— SOURCE TEXT —
===
Why and How Machines fail?
Module: Maintenance Strategy
Name: Vashish Boolauky
Id no: 102019
WHY AND HOW MACHINES FAIL?
Failure of a machine tool may occur due to failure(s) in any of the elements of the subsystems. The failure may be attributed to specific failure causes. A failure cause is defined as a reason that makes the machine unable to perform its intended function. This may be attributed to failure events contributed by its subsystems, assemblies, or components.
Machines fail for a variety of reasons. Likewise, not all failures are the same. The term "machinery failure" or "malfunction" usually implies that the machine has stopped functioning the way in which it was intended or designed. This is referred to as “loss of usefulness” of the machine or component. For instance, if a pump is installed to pump 100 gallons of oil per minute but over time can no longer keep up and now only pumps 75 gallons per minute, this is a loss of usefulness of the asset.
===
— DATA EXTRACT —
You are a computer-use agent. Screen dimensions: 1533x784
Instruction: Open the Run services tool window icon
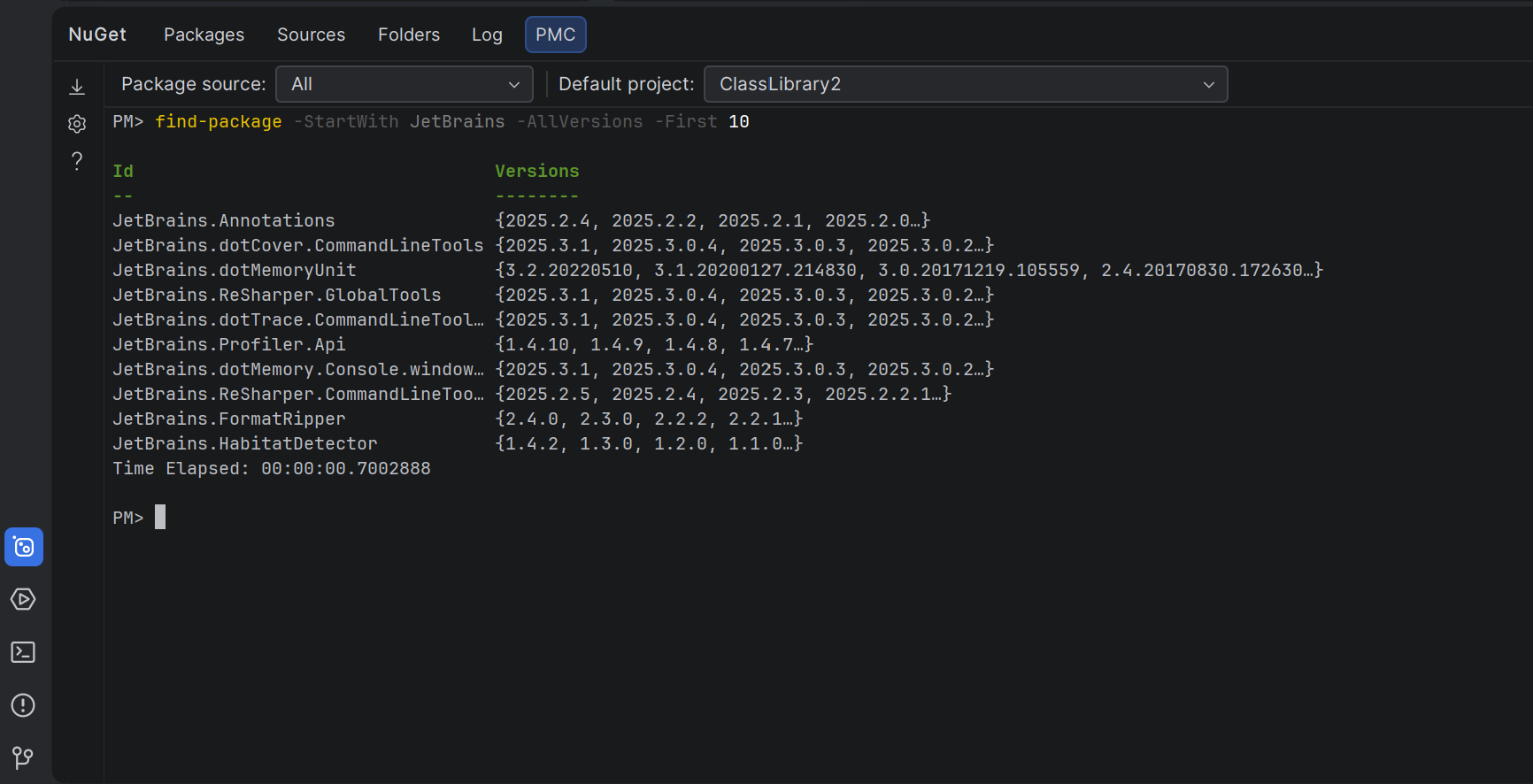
===
— LIST OF TASKS —
(a) Can you set down the passage from the text on machine failure, from "Failure of a" up to and including "of the asset."?
(b) According to the text on machine failure, what is a machine's stopping functioning the way it was intended or designed referred to as?
(c) Can you extend the text on machine failure, picking up after its last sentence?

— RESULTS FOR THE EXERCISE —
(a)
Failure of a machine tool may occur due to failure(s) in any of the elements of the subsystems. The failure may be attributed to specific failure causes. A failure cause is defined as a reason that makes the machine unable to perform its intended function. This may be attributed to failure events contributed by its subsystems, assemblies, or components.
Machines fail for a variety of reasons. Likewise, not all failures are the same. The term "machinery failure" or "malfunction" usually implies that the machine has stopped functioning the way in which it was intended or designed. This is referred to as “loss of usefulness” of the machine or component. For instance, if a pump is installed to pump 100 gallons of oil per minute but over time can no longer keep up and now only pumps 75 gallons per minute, this is a loss of usefulness of the asset.

(b) Loss of usefulness.

(c)
This loss of usefulness is broken down into three main categories: obsolescence, surface degradation and accidents. Of these three, surface degradation of machine parts results in the machine’s loss of usefulness in the vast majority of cases. Surface degradation is comprised mainly of corrosion and mechanical wear. Corrosion of machine parts is quite common, especially for those with water-contamination issues. Water not only rusts iron surfaces, but it can also increase the oil’s oxidation rate, leading to an acidic environment within the component.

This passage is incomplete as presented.